Wow that is a really good deal, even without the wireless adapter. If they send me an email I am jumping on it ASAP. Is the email directly from Tivo?


----------



## caddyroger (Mar 15, 2005)

Hopefully they will send me a email with that offer. I sure will take that offer.


----------



## Burrens (Oct 2, 2006)

Is there a specific code in that email that you have to mention, or a special link? Did you just mention the email, and they applied/gave you the special?


----------



## smark (Nov 20, 2002)

They appear to have had the Humax linked already in their system as when I asked they checked and said it was my humax that qualified fir the offer.


----------



## Burrens (Oct 2, 2006)

Hmm, you're lucky. I hope they offer this offer to all current series 2 owners too.


----------



## LDLDL (Jan 12, 2002)

Make sure it's new and not a refurb!!!


----------



## pcbrew (Mar 15, 2008)

smark said:


> Any other Humax (or otherwise) owners get the e-mail? Are they trying to phase them out?
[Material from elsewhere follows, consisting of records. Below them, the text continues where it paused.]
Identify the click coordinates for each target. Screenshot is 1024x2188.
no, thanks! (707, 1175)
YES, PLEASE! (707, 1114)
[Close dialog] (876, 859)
Is is a Humax w/DVD burner?
I got one in 2005 too but have not gotten this offer (yet).


----------



## smark (Nov 20, 2002)

Non DVD burner and I verified that it was new equipment and not returned. The email also said new and not refurb.


----------



## Ladd Morse (Feb 21, 2002)

If TiVo wishes to further test at what price point people will buy HD units:

I'm still running two Series 1 boxes with Lifetime; if TiVo wants to offer me the deal they offered you, I would gladly purchase two HD units (with G-adapter) AND buy the existing-customer $299 Lifetime for them both too.


----------



## TishTash (Jan 24, 2008)

LDLDL said:


> Make sure it's new and not a refurb!!!


That's an unfair statement. As many posts have said, refurbs are incredibly reliable, some say more so since they've been individually re-tested, and not put up for resale (at least by TiVo itself) unless working properly. Given this, they may be more dependable off-the-shelf than new ones produced just off the assembly line.
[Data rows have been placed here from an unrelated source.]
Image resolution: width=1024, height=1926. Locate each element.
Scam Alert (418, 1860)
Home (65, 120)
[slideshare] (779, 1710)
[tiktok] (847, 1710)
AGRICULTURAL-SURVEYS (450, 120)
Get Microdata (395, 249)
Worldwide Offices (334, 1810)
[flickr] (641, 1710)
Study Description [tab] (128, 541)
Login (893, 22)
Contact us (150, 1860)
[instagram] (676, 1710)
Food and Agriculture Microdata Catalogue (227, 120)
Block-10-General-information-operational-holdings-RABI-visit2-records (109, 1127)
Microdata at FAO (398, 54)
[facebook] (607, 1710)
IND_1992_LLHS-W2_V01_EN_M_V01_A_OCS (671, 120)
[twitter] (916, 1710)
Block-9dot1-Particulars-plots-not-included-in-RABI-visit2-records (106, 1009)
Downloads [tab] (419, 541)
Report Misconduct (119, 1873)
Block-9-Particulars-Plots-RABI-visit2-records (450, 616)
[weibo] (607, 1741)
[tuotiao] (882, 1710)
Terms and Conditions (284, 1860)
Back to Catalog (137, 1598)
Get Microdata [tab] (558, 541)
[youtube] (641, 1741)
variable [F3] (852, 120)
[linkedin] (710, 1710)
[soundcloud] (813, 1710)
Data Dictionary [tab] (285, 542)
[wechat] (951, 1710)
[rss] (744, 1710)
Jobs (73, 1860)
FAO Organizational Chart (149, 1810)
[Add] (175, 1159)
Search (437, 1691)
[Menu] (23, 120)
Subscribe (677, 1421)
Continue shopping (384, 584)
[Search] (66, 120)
(Case in point: All my TiVo's are refurbs except for the last one, a new HD XL. They have all been maintenance-free except for--you guessed it--the XL.)



smark said:


> I got an e-mail today from Tivo offering a new TivoHD + Wireless adapter for $149 + tax and free shipping so I took them up on it. In the fine print it mentioned it was to replace an existing subscription and when I called them up to ask which one it would replace they told me it would be my 80 hour Humax box I've had since 2005.
> 
> Any other Humax (or otherwise) owners get the e-mail? Are they trying to phase them out?


Also for what it's worth, I stumbled (completely by sheer luck, so I claim no credit for this at all) upon a refurb TiVo HD on eBay which included a _free year's subscription._ (I had to read that twice before I realized it.) And this was without any strings attached.
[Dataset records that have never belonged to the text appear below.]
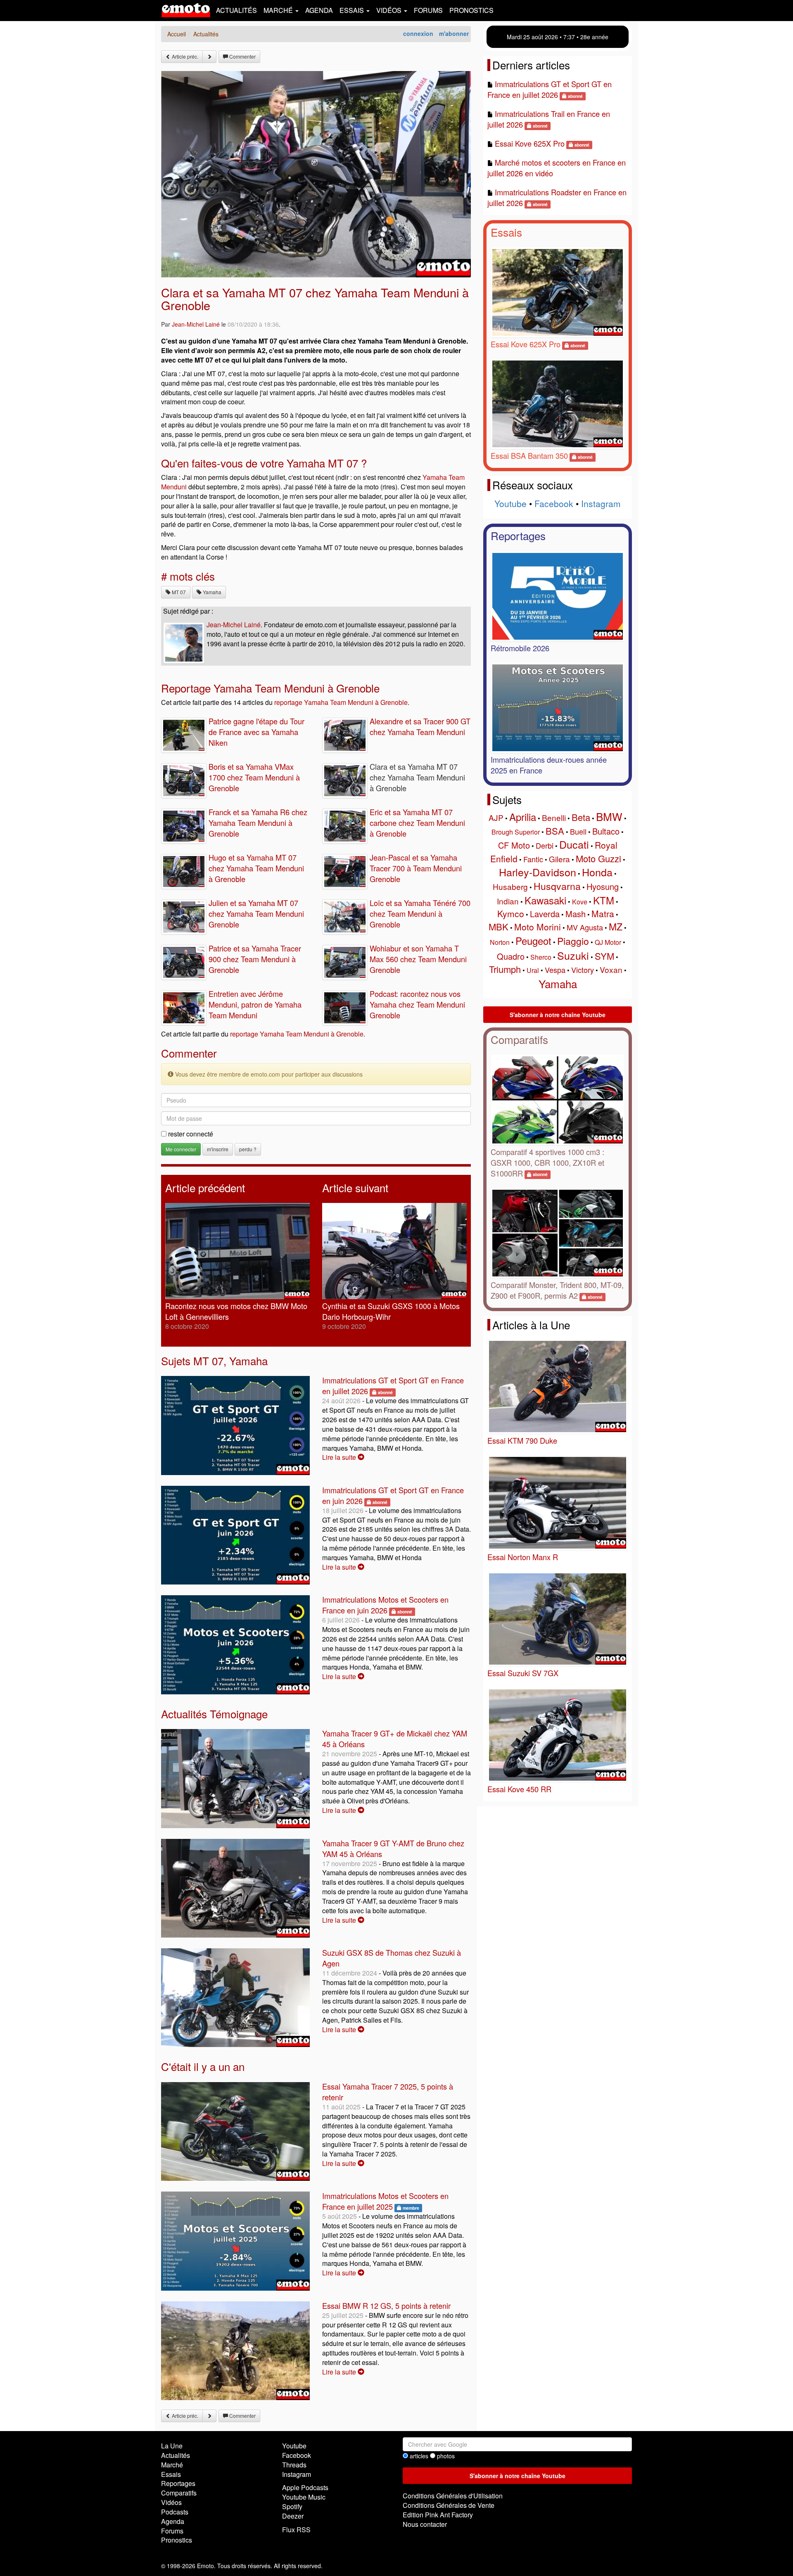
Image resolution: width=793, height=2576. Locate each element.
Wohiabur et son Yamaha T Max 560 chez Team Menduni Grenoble (418, 959)
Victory (582, 969)
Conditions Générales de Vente (448, 2505)
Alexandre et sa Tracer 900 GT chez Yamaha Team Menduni (420, 726)
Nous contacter (425, 2524)
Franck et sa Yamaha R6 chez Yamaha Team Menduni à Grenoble (258, 822)
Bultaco (606, 831)
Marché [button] (279, 10)
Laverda (545, 914)
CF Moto (514, 845)
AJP (496, 817)
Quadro (511, 956)
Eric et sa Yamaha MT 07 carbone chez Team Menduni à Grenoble (417, 822)
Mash (575, 914)
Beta (581, 817)
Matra (602, 913)
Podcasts (174, 2512)
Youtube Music (303, 2497)
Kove (579, 901)
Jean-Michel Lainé (196, 324)
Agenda (319, 10)
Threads (294, 2464)
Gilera (559, 858)
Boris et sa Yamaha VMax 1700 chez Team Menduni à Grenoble (254, 777)
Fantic (533, 859)
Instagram (601, 503)
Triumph (505, 969)
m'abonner (454, 33)
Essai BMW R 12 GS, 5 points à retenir (386, 2305)
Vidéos (171, 2502)
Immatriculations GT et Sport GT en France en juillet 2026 (549, 89)
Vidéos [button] (389, 10)
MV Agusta (585, 927)
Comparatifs (519, 1039)
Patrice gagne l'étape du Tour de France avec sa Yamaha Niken (256, 732)
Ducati (574, 844)
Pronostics (471, 10)
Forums (428, 10)
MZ (615, 926)
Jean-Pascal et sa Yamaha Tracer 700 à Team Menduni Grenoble (416, 868)
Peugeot (533, 940)
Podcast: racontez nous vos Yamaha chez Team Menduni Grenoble (417, 1004)
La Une (172, 2445)
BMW (609, 816)
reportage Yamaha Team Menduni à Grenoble (341, 702)
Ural (533, 970)
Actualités (236, 10)
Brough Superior (515, 832)
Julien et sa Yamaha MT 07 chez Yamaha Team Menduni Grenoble (256, 913)
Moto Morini (537, 926)
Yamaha (211, 591)
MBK (498, 926)
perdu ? (247, 1149)
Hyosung (602, 886)
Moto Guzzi (598, 858)
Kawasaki (545, 900)
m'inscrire (217, 1149)
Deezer (293, 2516)
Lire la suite (340, 1457)
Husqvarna (557, 886)
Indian (508, 900)
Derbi (544, 845)
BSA (555, 830)
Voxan (611, 969)
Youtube (510, 503)
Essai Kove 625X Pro (530, 143)
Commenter (242, 56)
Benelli (554, 817)
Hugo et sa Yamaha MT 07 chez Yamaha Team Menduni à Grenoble (256, 868)
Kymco (510, 913)
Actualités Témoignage (214, 1713)
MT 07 (178, 591)
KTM (603, 900)
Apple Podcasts (305, 2487)
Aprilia (522, 816)
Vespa (555, 969)
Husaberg (510, 886)
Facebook (553, 503)
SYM (604, 955)
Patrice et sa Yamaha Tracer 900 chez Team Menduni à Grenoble (255, 959)
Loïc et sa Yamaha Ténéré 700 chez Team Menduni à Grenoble (420, 913)
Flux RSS (296, 2529)
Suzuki (573, 955)
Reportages (518, 535)
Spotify (292, 2506)
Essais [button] (353, 10)
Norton (500, 942)
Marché (172, 2464)
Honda (597, 871)
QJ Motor (608, 942)
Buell (578, 831)
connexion (418, 33)
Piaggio (573, 941)
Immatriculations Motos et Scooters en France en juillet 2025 (385, 2201)
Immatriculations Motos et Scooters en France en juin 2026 (385, 1604)
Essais (506, 232)
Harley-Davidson (537, 871)
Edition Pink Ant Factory (438, 2514)
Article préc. (184, 56)
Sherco (540, 957)
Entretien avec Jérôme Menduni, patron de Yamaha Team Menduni (255, 1004)
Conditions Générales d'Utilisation (453, 2495)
Bidding on it resulted in a winning bid of $169 (around what HDs were going for _without_ the free subscription) _plus_ what turned out to be $156 credit ($13 x 12 mos). As it was my second unit, the lifetime subscription went from $399 to $299, and ultimately cost $143.

So for around $300, I got an HD with lifetime. I don't look forward to much good luck in the near future.


----------



## Dan203 (Apr 17, 2000)

Man I have a Toshiba DVD unit I was thinking about replacing with a TiVo HD. If they offered me this price point for it I'd be all over it.

Dan


----------



## a56567go (Apr 12, 2008)

Yep! I just got an offer on my Series II.


----------



## Dan203 (Apr 17, 2000)

You people that are getting this offer are your TiVos lifetime or monthly?

Dan


----------



## smark (Nov 20, 2002)

Mine are all monthly with no 1 year commits or anything like that. Legacy monthly.


----------



## Sparty99 (Dec 4, 2001)

Any chance people who are getting this offer would be willing to forward this email? Don't know if it would do any good (I'd guess not), but I'd like to see what the message looks like.


----------



## ZeoTiVo (Jan 2, 2004)

a56567go said:


> Yep! I just got an offer on my Series II.


what model and what kind of subscription, 6.95 monthly or what?


----------



## Dan203 (Apr 17, 2000)

serumgard said:


> Any chance people who are getting this offer would be willing to forward this email? Don't know if it would do any good (I'd guess not), but I'd like to see what the message looks like.


I'd like to see this as well.

Dan


----------



## a56567go (Apr 12, 2008)

It's a TiVo Series2 grey box. I have a number of lifetime subscriptions, but not on this unit. This unit is on a monthly plan. The message came in my TiVo inbox (not email). ...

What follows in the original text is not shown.